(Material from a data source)

>>>

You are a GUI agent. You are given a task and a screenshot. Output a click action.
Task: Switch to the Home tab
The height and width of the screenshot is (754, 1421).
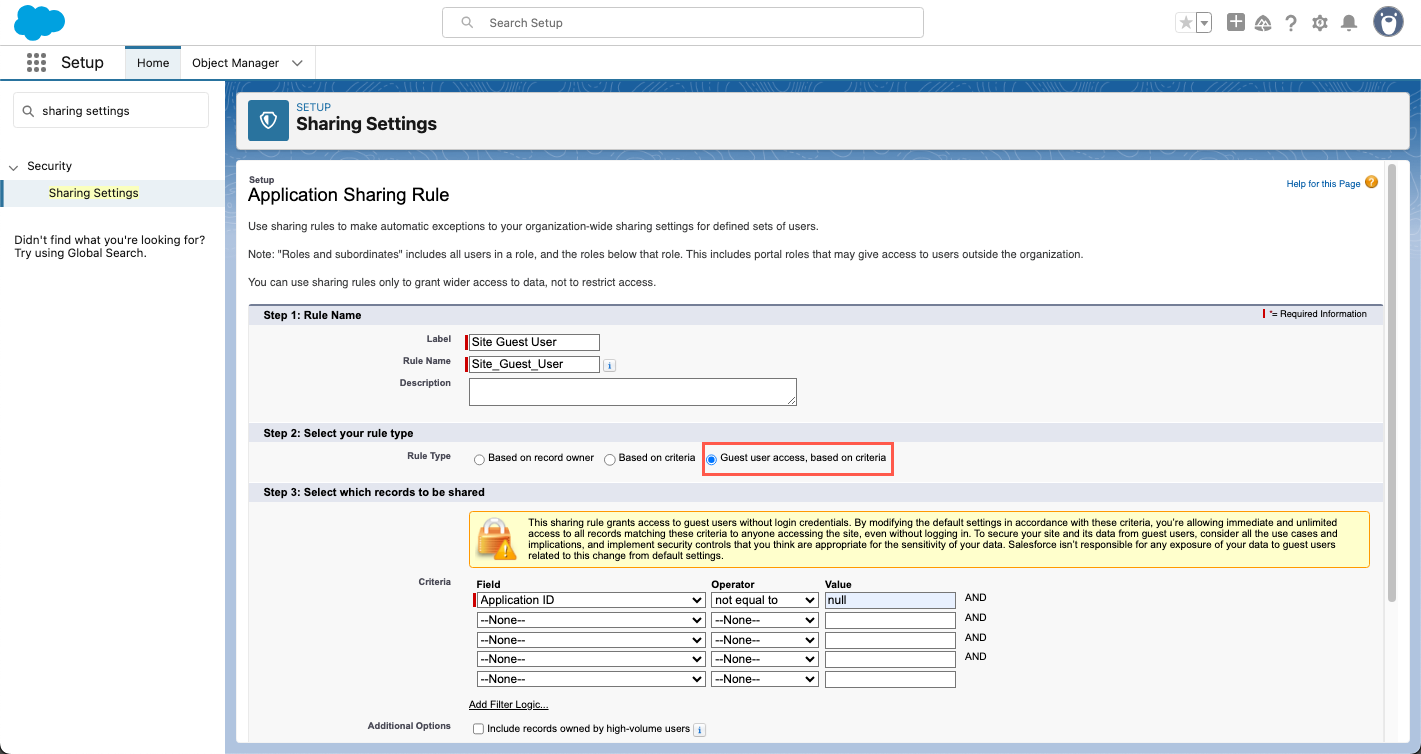[153, 63]
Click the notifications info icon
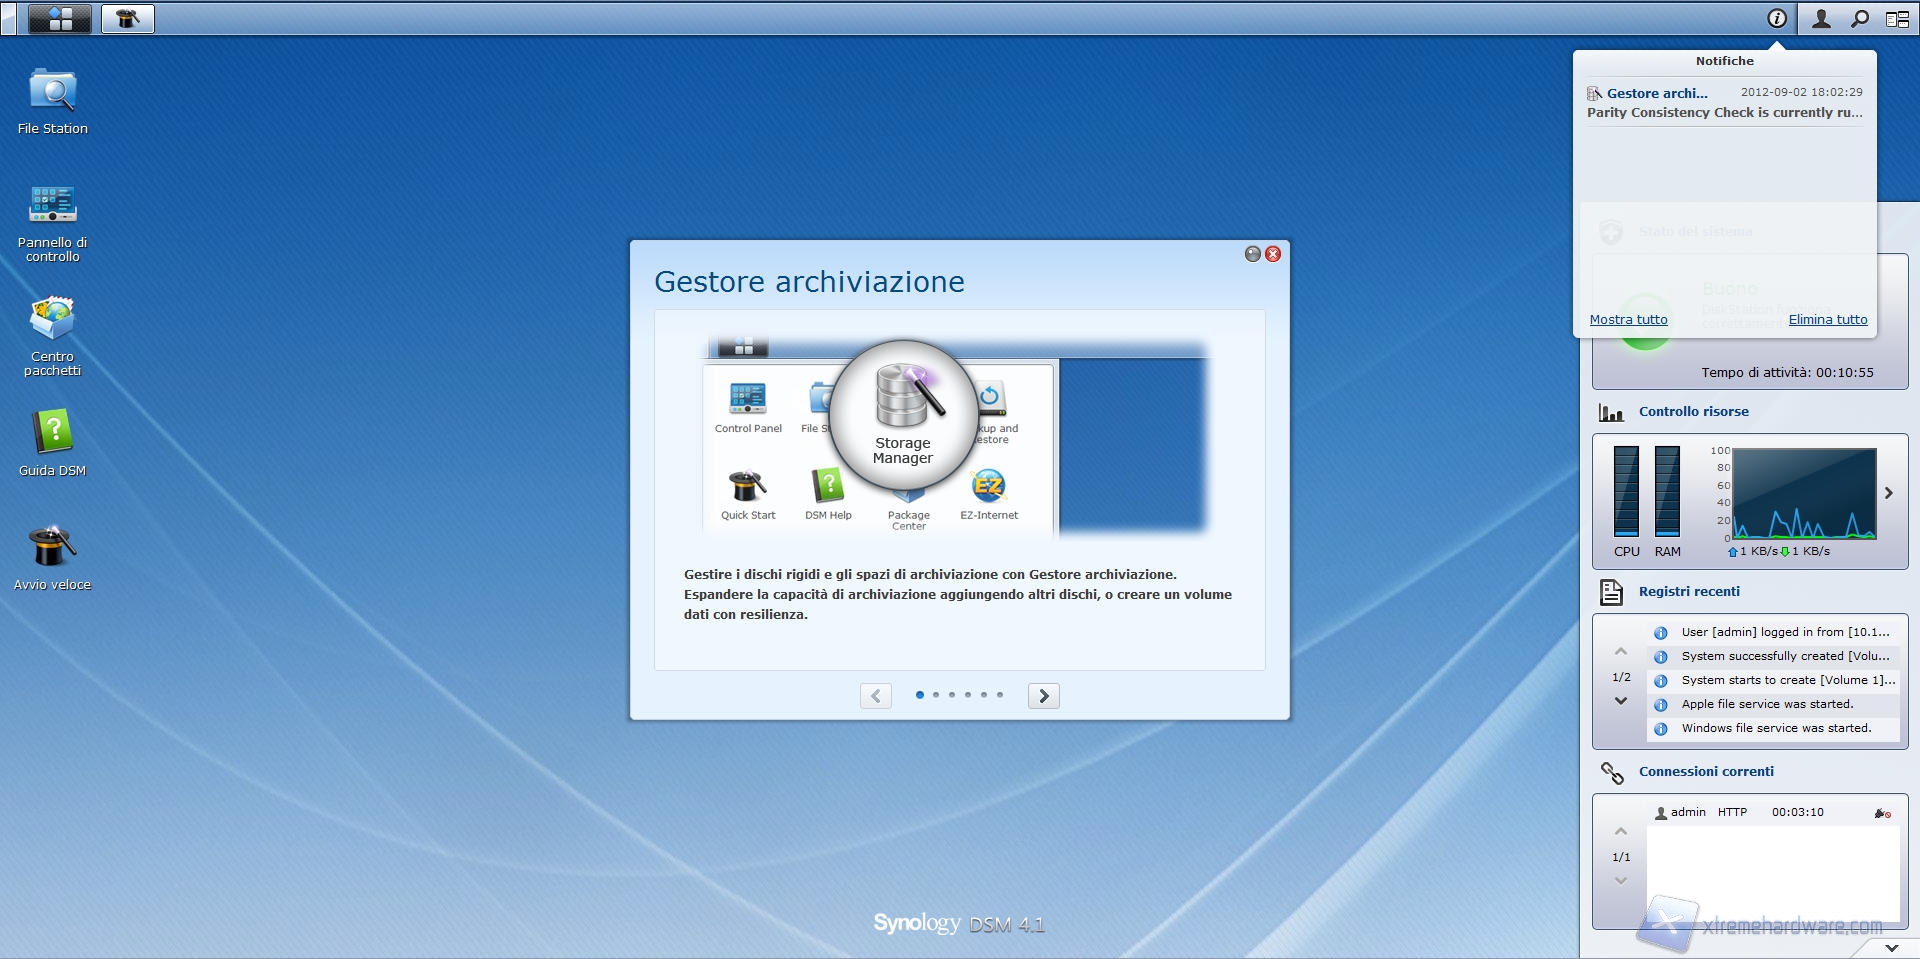 [x=1776, y=18]
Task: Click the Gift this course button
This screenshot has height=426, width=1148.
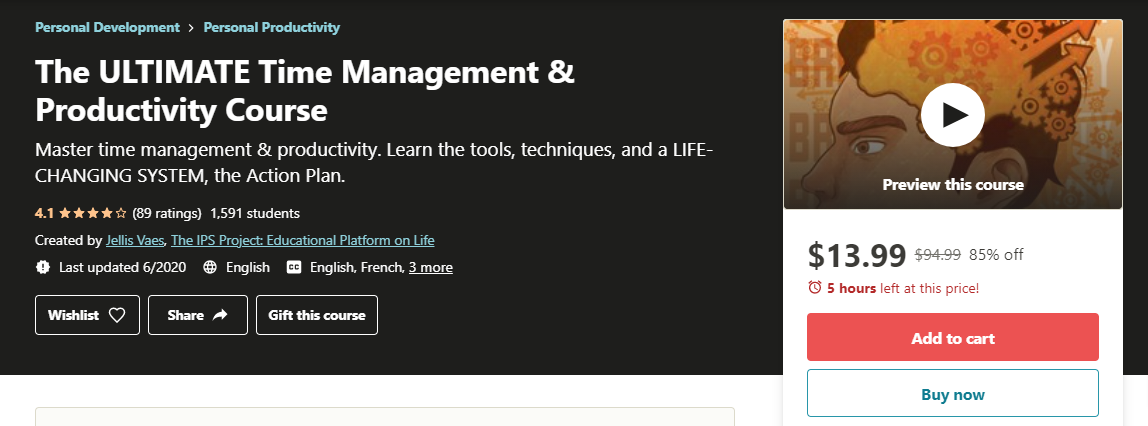Action: 317,315
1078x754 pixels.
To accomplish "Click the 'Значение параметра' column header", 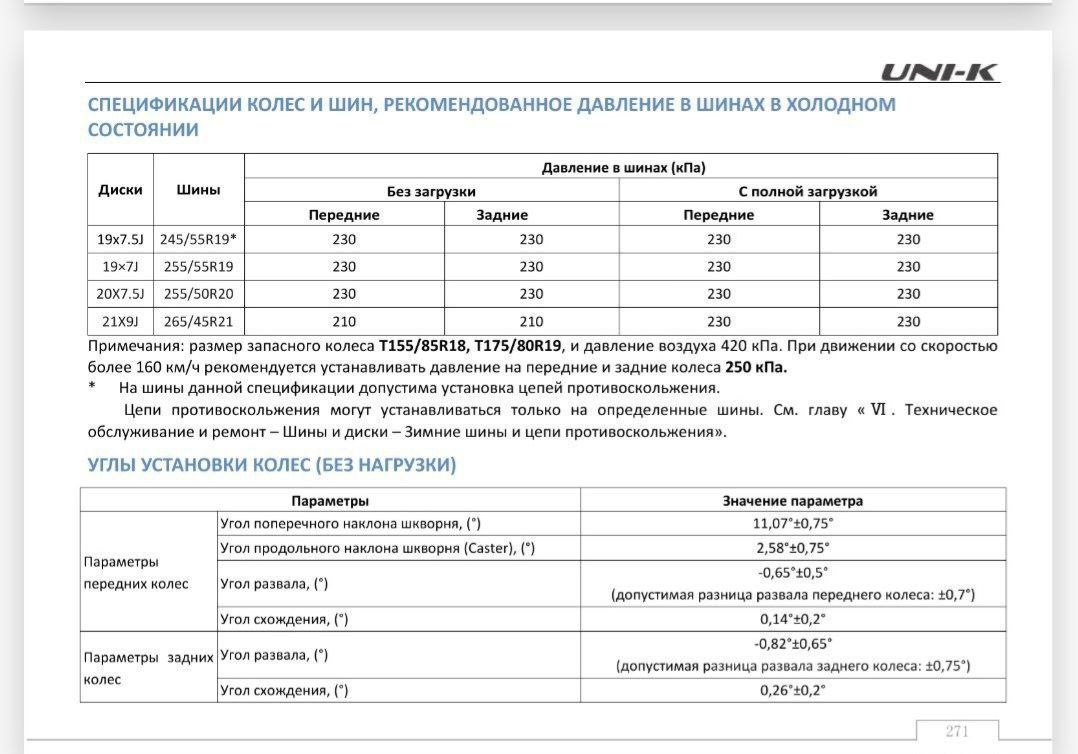I will pos(792,500).
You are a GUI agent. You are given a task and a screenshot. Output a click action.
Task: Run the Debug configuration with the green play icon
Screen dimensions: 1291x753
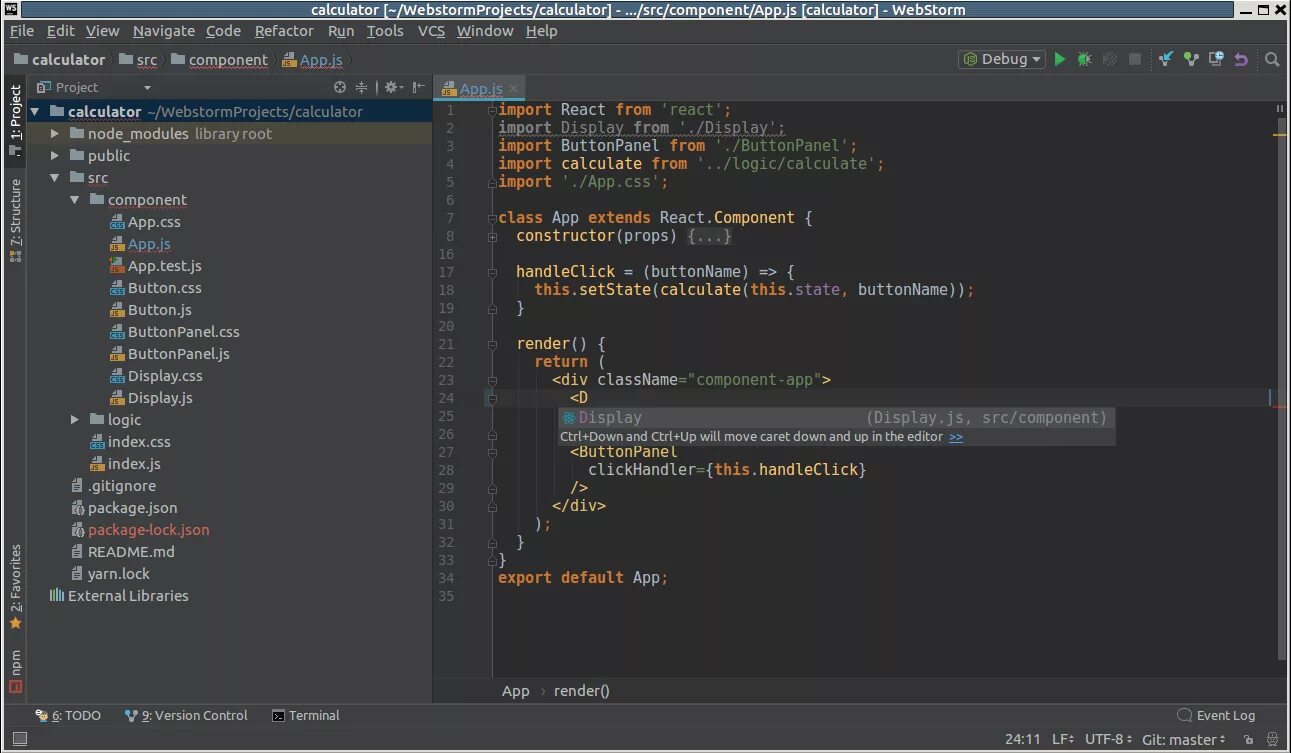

<<<

_Your objective_. Reproduce everything from the start of the material down to the line containing "[x=1776, y=18]", requests included, shifting every coordinate in the answers by adding 38 to it. Leave the pictures out of your output.

_Exercise result_.
You are a GUI agent. You are given a task and a screenshot. Output a click action.
Task: Switch to the Home tab
The height and width of the screenshot is (754, 1421).
[191, 101]
Click the notifications info icon
 [x=1814, y=56]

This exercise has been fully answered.